We know that capital advances itself steadily to crisis, through its own operation, and that it generally surmounts a given crisis in one of two ways. Either it approaches or reaches catastrophe, and through necessity, must rearrange or revolutionize itself in some way, such as through international war, civil war, mass labor or political unrest, or through other related modalities, or it simply displaces the crisis by displacing the conflict, such as by opening foreign markets, new fields of production, or new labor processes in different countries, or it displaces people or logistical obstacles that stand in its way. Both ways resolve crises by ultimately delaying them.
This is because capital at its very base tends to proceed towards a general crisis of the cradle. Capital may have to continuously revolutionize itself as it becomes stable on various tiers of organization at various times, but its antagonism to the very environment and ecosystem that gives rise to it cannot simply be surmounted, displaced, or revolutionized. Environmental degradation is the equivalent of the metaphorical brick wall: once you finally reach its limits, you're done.
I'm thinking here of that old "Snake" video game, where you have to navigate and steadily grow a snake, that must not cross itself or it is game over. Of course, the game inevitably advances towards this outcome, and it is up to you, the player, to get as far as possible and reach a high score before experiencing catastrophe.
A high score! Our captains of industry/finance/war/etc. are playing a game of their own, and going for that coveted high score. But the game may only be reset so many times.
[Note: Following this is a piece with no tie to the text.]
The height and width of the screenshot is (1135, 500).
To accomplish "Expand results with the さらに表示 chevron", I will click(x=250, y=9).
The "Snake" quality of capital is coming out in several different ways, and we can start with a mounting crisis that doesn't even have to be completely terminal. As stressed capital concentrates itself around national entities, an increasingly globalized and interconnected world market is further threatened the more those very processes of globalization and interpenetration advance nationally domestic crises like inequality and resource depletion, thus the stressed and concentrated capital, which rends the world market as nations retract and bristle.
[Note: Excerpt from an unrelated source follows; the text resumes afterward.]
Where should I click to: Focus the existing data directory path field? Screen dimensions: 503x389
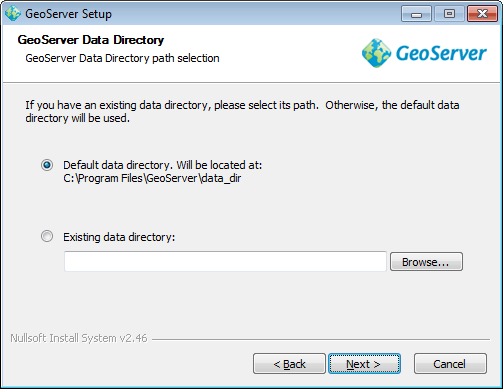click(x=225, y=262)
For example, theres been much hand-wringing over the effects of growing trade wars, and it is true that there are large amounts of Chinese capital tied up in things like international real estate, and the Chinese also hold a large amount of U.S. dollars, and they act as a global raw material consumer of last resort. There is also much to speculate about the sheer amount of manufacturing infrastructure in Asia, which a great war would certainly endanger.
To give another more specific example, there are foreign owned businesses like the Russian-owned aluminum smelter in Ireland, that upon having their operations withdrawn, could cause quite the stir in the European automotive industry. And so on. This is all precluding a simple acceleration into nuclear war, which makes these questions moot anyway.
Like that other nuclear crisis of the cradle, the environmental crisis, most readily articulated in climate change sets aside all questions of human catastrophe and capital in its aftermath, and cuts straight to the annihilation of most living things currently on the planet.
And so it is. To make use of a rather crude but effective metaphor, capital's tail is so long, that it cannot but shit where it eats - or sleeps. Even in the short term, all of the production infrastructure which has been concentrated in developing nations or protectorates for reasons of economic and political expediency is now threatened by the effects of climate change that are especially harsh in those very regions, as we saw with the saline bag shortage that was a consequence of the hurricane damage in Puerto Rico.
Yes, the worlds greatest polluters are rich industrial nations, and the worlds most climate-besieged territories are poor developing nations which are less able to defend themselves - a great injustice. But those places too make up the cradle of capital, which has extended itself across the globe, and concentrated and centralized its supply chains and production centers in those places. One may have guns, tanks, and concrete barries, but those things won't do much good when one can no longer replace them as they age or are destroyed.
And indeed, this is merely relevant to the short term. In the long term, capital and cradle and all are set to transform far beyond any picture of continuity that those things might imagine to themselves.